▶ **Text shown**
+++

These Germans were to serve as models for the Russian peasant farmer. In December 1762, she issued the first invitation to her German countrymen. This first proclamation brought little results. She sent her agents into the section of Germany that was busy fighting in the Seven Years' War. Her invitation held no special inducements. Six months later, July 1763, Catherine issued a new manifesto, a masterpiece of immigration propaganda, which became the foundation for Russia's colonization policy for the next hundred years.

Catherine published her invitation in the papers in Germany. She followed her notice by sending German speaking agents into areas where they found thousands of discontented people willing to listen to her message. Ishall list briefly the highlights of chat famous document.

1. Large tracts of free land, plenty of water, free timber.
2. Good opportunity to practice a trade or establish industries.
3. Interest free loans up to ten years.
4. Freedom from customs duties on goods brought into the country.
5. Free transportation to Russia.
6. The right to settle anywhere in the country.
7. Freedom from taxes for five to thirty years, depending on area.
8. No excise fees on new industries for ten years.
9. Exemption from military service for themselves and their descendants.
10. Local self government in colonies.
11. Full religious and academic freedom.
12. Free to leave again if they found Russia unsuitable.

In addition to the above named benefits, the Russian government also agreed to some help with transportation and housing.

These Germans jumped at the chance for a better life for themselves and their children.

+++

▶ **Raw data**
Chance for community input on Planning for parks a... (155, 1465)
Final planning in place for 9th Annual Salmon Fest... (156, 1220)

+++

▶ **Your objective**
Copy the passage on Catherine's invitation to German settlers, starting at the words "Catherine published her" and ending after "or establish industries.", with "discontented" swapped for "unhappy".

▶ **Solution below**
Catherine published her invitation in the papers in Germany. She followed her notice by sending German speaking agents into areas where they found thousands of unhappy people willing to listen to her message. Ishall list briefly the highlights of chat famous document.

1. Large tracts of free land, plenty of water, free timber.
2. Good opportunity to practice a trade or establish industries.